Work to apply UDL to science instruction has led to multiple curricula and technology-based tools. An online curriculum platform (the UDL Curriculum Toolkit) has been used as a means for designing and delivering science curricula with various partners in elementary school science and high school biology, physics, and biocomplexity. A current project uses this platform to design and deliver a professional development course for middle school science teachers about reducing stereotype threat in their classrooms. More information is available at http://udl-toolkit.cast.org. Other UDL-based tools include a digital science notebook for upper elementary school students and a supported environment for writing lab reports. More information about free tools can be found at http://www.cast.org/our-work/learning-tools.html.

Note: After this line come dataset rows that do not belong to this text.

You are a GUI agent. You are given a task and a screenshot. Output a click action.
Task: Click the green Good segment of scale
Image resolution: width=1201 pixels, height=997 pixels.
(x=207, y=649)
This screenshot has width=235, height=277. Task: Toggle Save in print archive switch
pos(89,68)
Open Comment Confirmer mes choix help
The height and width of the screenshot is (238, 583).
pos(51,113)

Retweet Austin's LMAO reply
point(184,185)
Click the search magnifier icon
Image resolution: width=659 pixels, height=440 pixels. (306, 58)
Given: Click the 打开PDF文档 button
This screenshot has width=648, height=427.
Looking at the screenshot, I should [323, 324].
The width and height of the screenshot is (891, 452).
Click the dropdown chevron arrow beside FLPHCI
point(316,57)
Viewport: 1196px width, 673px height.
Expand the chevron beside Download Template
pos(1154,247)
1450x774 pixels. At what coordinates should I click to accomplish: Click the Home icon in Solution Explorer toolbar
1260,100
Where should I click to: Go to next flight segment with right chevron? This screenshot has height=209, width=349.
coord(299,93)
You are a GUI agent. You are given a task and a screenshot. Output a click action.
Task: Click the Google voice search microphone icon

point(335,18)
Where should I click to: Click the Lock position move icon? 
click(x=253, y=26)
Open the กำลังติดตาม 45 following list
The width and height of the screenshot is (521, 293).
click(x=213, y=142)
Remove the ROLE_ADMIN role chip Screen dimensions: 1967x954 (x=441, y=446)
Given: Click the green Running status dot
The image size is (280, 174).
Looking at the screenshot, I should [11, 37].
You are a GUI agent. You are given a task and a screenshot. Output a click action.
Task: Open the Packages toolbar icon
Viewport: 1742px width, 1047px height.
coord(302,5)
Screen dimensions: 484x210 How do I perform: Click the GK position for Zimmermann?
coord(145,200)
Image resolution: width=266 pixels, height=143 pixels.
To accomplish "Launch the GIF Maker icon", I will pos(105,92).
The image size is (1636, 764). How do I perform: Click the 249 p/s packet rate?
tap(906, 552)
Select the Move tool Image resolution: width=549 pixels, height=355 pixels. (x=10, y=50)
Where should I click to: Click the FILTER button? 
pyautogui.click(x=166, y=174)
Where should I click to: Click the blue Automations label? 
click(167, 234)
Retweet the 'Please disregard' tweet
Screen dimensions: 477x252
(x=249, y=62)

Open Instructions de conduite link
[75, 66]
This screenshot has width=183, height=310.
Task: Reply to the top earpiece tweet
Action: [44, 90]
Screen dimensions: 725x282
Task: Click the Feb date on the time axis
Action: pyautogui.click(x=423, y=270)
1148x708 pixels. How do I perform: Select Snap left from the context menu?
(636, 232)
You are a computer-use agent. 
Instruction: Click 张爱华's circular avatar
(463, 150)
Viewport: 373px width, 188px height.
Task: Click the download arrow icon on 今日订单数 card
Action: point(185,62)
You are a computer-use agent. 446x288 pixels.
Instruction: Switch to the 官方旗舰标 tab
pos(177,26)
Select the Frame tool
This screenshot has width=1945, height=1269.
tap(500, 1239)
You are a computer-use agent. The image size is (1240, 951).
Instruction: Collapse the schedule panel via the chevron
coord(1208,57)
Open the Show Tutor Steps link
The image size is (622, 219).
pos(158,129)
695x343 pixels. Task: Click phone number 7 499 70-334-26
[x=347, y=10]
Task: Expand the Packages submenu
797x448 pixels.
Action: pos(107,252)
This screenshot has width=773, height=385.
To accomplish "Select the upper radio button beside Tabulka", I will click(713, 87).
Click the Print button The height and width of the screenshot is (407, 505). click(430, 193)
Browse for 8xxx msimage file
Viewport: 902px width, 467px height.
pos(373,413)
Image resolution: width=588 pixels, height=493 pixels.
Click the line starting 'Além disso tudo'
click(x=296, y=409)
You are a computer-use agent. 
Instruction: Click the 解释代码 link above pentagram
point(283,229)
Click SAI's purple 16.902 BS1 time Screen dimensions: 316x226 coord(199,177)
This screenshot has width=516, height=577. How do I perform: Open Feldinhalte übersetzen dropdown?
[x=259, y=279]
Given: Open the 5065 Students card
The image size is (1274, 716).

Curricula based on the UDL principles have been tested in various contexts with encouraging results. In a trial comparing the UDL-based digital science notebook to paper-based science notebooks, for example, students using the UDL-based notebook demonstrated significantly higher science achievement than their peers. This result was consistent for students with and without learning disabilities. Encouraging research findings and the promise of broadening opportunities for success led to UDL being included as recommended practice in the recent Every Student Succeeds Act (ESSA), the National Educational Technology Plan, and the Ed Tech Developer’s Guide from the U.S. Department of Education.
UDL is intended to be a flexible framework that can be applied to the development of instructional practices, materials, and assessments. In addition to using UDL-based tools, many educators implement UDL in their classrooms with existing materials.